Always seeking that new sound, Brooke’s latest album project, which she expects to release late summer, will maintain her tradition of exploring a new creative direction and is an intentional departure from previous works.
“I’m homing in on my next record, trying to find that sound that will be where I reside now,” says Brooke. “I’m not putting out a bunch of songs just to have made a new record. There needs to be a really good reason. It’s a real combination of funky and dark. There’s one song that I’ve built around Joe Sample’s Wurlitzer part recorded not too long before he died. It’s probably the happiest, funniest song I’ve ever written, which I’m thrilled about.
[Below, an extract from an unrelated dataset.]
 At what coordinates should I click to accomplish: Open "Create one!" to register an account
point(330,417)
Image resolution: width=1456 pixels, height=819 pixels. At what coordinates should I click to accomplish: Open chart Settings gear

He was over and we were working on Quadroon and I said, ‘Joe, can you just throw down a Wurlitzer part for me?’ So he did and I built the whole track around that. That one’s called “I Really Love You.” It’s just so happy, inclusive, joyful and fun.”
Brooke is equally excited about returning to the classroom later this year to teach the art of songwriting, a program she has successfully offered in the past at New York University’s Steinhardt School of Music.
“I’m doing a couple of songwriting workshops in Nashville this year that are real exciting,” says Brooke. “I enjoy teaching — it is a new kind of thing for me. It’s kind of obvious, but it wasn’t obvious to me that I would be teaching songwriting at this point. That has been a whole other door that has opened up that I’m starting to embrace. “
“I think it’s that sort of complicated balance of light and dark, and I think that’s where I reside in whatever I do,” adds Brooke. “Whether it’s musical theater now, which seems to be a really new fun direction that I love, or whether it’s teaching. I think it’s just this kind of trying to find that line between humor and comedy and tragedy. I think my writing tries to do that.”
“There’s this great through line,” says Brooke. “I think I’m realizing, ‘OK, everything I’ve ever done has brought me to this place where I’m involved in these things that are so satisfying, because they call on all of those skills and all of that experience. I couldn’t have done any of this when I was 23.”
Following a 3-year hiatus from touring in order to work on her one-woman play, Brooke returned to the concert stage in 2013, much to the delight of her fans.
When Brooke performs at the Sellersville Theater later this week, she is looking forward to joining an old friend before heading south for the first of her songwriting workshops in Nashville.
“I’m going to be doing a little bit of everything when I come to Sellersville,” says Brooke. “This is a co-bill with Patty Larkin. She and I are old buddies. We go way back. So I’ll be singing a few songs with her, and she’ll be singing a couple of songs with me. It’s kind of a love fest when we get together. It will be everything and the kitchen sink, hopefully.”
“I’m proud of my body of work and psyched about what I’m doing now ‘cause it’s different,” adds Brooke. “I think it’s trying consistently not to repeat myself. It’s really challenging me in great new ways and I love that! I don’t want to stay the same. I don’t want to do the same thing year after year.”